The BP oil spill: another mass disaster, another compensation fund, and another opportunity for Kenneth Feinberg to mete out economic justice to the victims? Probably, but it won't be routine. Feinberg is the master of mediation who helped sort out compensation for Agent Orange, Sept. 11, and the financial bailout. But the $20 billion BP oil spill fund will present pure legal challenges he hasn't encountered before.
One problem has been much discussed: the inability of fishermen or others who rely on the Gulf waters to make a living, but who don't keep careful records, to prove their losses. Cash businesses like that may have no way to compare their monthly revenue before and after the spill.
But there's another, deeper problem that hasn't received enough attention: The state law Feinberg says he'll rely on offers nothing to many, even most, possible claimants. Unless he ignores clear rules of law, the promise of this fund won't—and can't—be fulfilled. To see why, it's useful to compare the oil spill aftermath with the 9/11 Victim Compensation Fund.
When Congress created the VCF, it clearly spelled out who was eligible: only those present at one of the three terrorist attack sites, either at the time they occurred or shortly thereafter. Regulations further limited the pool by requiring claimants to have sought medical assistance within a few days of the disaster. So, much of Feinberg's admirable work revolved not around deciding who was eligible for compensation but rather assessing damages. Feinberg was a whiz at getting victims (mostly surviving family members of those who died when the Twin Towers fell) to see that taking the generous compensation offered was better than putting their hopes into a protracted and uncertain lawsuit.
Not so in this case. No legislation or executive order from the president created the oil spill fund. It is the result of an informal agreement between President Obama and BP. And so Feinberg has been given neither formal guidance nor limitations on who can recover. To determine who's eligible, Feinberg says he'll look to the law of the state where the injury was suffered. Most victims will surely hope he's not serious about that, because the law on recovery in the Gulf states—and in most states—is terrible for many potential claimants.

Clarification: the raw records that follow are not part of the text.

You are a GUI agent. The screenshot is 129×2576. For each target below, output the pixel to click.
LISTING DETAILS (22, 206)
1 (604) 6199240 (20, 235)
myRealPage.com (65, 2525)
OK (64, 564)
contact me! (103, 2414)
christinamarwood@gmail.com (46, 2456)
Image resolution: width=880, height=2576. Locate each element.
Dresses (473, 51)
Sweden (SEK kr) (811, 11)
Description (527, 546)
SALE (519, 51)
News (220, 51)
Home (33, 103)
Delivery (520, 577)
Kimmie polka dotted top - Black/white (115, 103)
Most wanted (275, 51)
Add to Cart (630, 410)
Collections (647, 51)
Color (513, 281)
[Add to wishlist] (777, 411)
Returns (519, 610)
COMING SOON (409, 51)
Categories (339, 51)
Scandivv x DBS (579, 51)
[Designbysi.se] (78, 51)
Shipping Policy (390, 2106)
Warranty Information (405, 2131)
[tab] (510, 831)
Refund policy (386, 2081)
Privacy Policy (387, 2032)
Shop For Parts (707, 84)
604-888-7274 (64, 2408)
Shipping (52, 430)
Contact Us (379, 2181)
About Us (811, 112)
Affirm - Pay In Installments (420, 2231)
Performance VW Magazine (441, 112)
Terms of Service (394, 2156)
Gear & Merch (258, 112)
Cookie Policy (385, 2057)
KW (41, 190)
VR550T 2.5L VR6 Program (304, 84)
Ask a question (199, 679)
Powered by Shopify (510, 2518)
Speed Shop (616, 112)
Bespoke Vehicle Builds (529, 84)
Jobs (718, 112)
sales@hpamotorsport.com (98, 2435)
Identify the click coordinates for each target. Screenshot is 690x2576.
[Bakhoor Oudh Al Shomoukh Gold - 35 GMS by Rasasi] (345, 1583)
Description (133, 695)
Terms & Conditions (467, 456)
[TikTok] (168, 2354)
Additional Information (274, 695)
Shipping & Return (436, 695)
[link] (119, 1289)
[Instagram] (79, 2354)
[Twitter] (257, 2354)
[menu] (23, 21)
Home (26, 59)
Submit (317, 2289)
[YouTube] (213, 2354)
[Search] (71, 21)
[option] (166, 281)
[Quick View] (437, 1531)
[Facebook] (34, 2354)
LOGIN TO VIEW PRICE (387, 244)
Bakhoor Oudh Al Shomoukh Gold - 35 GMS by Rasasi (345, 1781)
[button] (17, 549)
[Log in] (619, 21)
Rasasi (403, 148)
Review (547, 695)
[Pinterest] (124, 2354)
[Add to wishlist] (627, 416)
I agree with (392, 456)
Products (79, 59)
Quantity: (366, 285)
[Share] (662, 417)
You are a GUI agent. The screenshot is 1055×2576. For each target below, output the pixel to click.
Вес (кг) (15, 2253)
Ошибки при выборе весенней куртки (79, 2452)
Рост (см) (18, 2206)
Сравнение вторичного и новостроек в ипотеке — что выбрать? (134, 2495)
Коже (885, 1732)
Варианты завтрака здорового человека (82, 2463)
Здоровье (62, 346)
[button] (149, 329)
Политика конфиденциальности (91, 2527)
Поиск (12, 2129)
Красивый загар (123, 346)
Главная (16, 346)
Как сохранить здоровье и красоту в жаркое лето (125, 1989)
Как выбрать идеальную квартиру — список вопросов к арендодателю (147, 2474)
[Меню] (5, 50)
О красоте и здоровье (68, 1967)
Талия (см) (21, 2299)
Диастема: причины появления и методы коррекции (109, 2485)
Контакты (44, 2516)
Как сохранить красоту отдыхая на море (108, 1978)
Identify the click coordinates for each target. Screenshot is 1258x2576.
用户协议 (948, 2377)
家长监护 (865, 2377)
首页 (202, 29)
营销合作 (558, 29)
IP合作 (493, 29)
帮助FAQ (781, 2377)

To be sure, some victims will still benefit. Those who were injured by the spill, or the families of those who were killed, are the clearest cases. People who suffered the damage or destruction of their property are also good candidates. For example, if oil causes property damage to a beachfront hotel, the owners have a sound claim for recovery—both for the property damage and for any resulting economic loss.
But claimants who suffer only economic loss, such as loss of profits or increased costs, face longer odds, legally speaking. In an almost unbroken line of decisions, state courts that have considered the issue have drawn a clear, firm line against recovery for such economic losses in virtually every case and context. Consider the 1984 Louisiana case PPG Industries Inc. v. Bean Dredging. There, Bean Dredging Co.'s negligence had damaged a gas pipeline belonging to Texaco. The plaintiff, PPG Industries, was a customer of Texaco's that claimed it had to buy gas from another seller, at a higher price, because of the pipeline damage. But PPG was not even permitted to make its case against Bean Dredging. Why? Because the court could not figure out a way to limit the class of plaintiffs once it recognized any claimants at all. Quoting a well-known line from an old New York case (written by legendary jurist Benjamin Cardozo), the Louisiana court expressed a fear that allowing PPG to recover could lead to liability "in an indeterminate amount for an indeterminate time to an indeterminate class."
The court then gave pointed examples of the possible, ever-rippling consequences of Beam Dredging's negligent act. Here's one of them: "If any of PPG's employees were laid off while PPG sought another source of fuel for its plant, they arguably sustained damages which in all likelihood would not have occurred but for defendant's negligence." The court made a policy decision to limit recovery "[b]ecause the list of possible victims and the extent of economic damages might be expanded indefinitely."